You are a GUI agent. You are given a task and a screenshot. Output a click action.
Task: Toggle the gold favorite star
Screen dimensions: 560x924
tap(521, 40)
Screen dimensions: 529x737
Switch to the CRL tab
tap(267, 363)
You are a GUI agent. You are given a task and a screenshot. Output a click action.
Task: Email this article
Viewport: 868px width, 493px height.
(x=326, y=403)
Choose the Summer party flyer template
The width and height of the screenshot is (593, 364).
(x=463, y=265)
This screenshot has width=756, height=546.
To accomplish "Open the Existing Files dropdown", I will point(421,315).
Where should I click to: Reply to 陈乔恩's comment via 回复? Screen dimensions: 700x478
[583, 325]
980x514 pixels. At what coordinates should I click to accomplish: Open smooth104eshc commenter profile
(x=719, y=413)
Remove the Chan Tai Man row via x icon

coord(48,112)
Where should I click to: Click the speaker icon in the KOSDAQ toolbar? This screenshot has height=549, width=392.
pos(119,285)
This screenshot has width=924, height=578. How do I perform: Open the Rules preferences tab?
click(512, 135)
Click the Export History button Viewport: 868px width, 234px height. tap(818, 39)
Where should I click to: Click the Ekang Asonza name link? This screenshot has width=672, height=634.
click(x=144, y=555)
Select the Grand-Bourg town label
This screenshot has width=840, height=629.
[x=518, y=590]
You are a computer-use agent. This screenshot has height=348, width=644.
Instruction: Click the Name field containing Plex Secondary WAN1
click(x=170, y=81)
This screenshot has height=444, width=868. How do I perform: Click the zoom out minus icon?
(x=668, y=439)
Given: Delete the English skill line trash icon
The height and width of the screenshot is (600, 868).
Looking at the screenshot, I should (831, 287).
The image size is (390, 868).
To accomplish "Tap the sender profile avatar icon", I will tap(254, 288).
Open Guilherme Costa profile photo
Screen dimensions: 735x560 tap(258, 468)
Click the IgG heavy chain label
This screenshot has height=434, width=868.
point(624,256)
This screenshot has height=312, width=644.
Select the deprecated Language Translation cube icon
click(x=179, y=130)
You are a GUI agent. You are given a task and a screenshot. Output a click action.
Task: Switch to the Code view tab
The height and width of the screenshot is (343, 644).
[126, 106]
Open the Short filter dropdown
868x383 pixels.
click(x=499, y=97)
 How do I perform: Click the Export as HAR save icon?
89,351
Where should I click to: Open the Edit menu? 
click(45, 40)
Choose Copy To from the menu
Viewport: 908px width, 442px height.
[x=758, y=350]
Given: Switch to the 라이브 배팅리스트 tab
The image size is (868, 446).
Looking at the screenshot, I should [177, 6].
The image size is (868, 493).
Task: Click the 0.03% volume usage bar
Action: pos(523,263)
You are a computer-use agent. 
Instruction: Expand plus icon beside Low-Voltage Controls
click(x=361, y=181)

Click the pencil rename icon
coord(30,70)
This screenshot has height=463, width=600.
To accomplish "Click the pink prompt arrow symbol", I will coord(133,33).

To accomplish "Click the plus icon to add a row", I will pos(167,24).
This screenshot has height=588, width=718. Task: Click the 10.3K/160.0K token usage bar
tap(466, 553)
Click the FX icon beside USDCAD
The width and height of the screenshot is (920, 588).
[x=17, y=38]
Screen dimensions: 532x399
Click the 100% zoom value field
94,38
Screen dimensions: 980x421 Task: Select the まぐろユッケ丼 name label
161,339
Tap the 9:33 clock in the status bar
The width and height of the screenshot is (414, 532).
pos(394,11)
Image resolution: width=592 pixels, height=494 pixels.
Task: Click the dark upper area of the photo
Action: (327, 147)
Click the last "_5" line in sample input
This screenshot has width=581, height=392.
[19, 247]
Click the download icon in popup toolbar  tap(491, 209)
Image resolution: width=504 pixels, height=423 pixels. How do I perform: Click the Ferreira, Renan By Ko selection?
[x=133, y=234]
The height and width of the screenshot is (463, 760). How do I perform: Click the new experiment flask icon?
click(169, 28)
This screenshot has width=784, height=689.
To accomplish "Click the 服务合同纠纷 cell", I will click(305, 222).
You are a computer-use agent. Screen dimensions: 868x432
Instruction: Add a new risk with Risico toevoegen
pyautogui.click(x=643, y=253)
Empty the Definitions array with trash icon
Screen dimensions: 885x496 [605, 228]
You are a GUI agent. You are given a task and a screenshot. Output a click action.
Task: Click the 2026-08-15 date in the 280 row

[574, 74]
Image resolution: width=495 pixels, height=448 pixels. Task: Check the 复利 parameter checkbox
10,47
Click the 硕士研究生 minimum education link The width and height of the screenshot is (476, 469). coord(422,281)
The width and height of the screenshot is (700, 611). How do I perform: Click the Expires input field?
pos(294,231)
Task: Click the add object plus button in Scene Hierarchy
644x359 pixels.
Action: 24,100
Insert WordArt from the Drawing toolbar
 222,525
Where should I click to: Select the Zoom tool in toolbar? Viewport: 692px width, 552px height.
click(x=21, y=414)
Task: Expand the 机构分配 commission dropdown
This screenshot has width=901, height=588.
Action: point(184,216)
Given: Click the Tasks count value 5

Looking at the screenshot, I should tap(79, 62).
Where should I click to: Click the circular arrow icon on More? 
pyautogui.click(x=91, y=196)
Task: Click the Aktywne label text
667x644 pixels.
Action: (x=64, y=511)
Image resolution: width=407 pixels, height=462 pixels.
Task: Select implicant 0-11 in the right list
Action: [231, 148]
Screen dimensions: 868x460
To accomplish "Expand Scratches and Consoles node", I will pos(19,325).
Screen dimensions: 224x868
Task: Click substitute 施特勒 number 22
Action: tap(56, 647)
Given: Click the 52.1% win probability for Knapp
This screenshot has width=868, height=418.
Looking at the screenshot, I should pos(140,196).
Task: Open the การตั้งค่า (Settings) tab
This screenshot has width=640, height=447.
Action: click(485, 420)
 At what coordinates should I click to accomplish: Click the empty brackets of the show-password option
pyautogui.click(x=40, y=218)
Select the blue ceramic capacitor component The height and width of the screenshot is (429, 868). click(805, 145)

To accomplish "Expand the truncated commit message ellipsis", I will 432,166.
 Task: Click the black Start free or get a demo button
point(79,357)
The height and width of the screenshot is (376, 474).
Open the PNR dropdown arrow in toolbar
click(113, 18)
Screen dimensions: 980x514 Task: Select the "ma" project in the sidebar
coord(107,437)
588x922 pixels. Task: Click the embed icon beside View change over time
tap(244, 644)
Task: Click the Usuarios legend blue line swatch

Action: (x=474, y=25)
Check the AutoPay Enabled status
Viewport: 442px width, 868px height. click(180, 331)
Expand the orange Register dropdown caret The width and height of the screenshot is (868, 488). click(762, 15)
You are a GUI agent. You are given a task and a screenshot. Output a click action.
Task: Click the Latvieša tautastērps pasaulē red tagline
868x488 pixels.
━━━━
The required output is the exact run of lines from the beginning of the listing above to the line that contains "Task: Email this article", inclusive of both.

You are a GUI agent. You are given a task and a screenshot. Output a click action.
Task: Toggle the gold favorite star
Screen dimensions: 560x924
tap(521, 40)
Screen dimensions: 529x737
Switch to the CRL tab
tap(267, 363)
You are a GUI agent. You are given a task and a screenshot. Output a click action.
Task: Email this article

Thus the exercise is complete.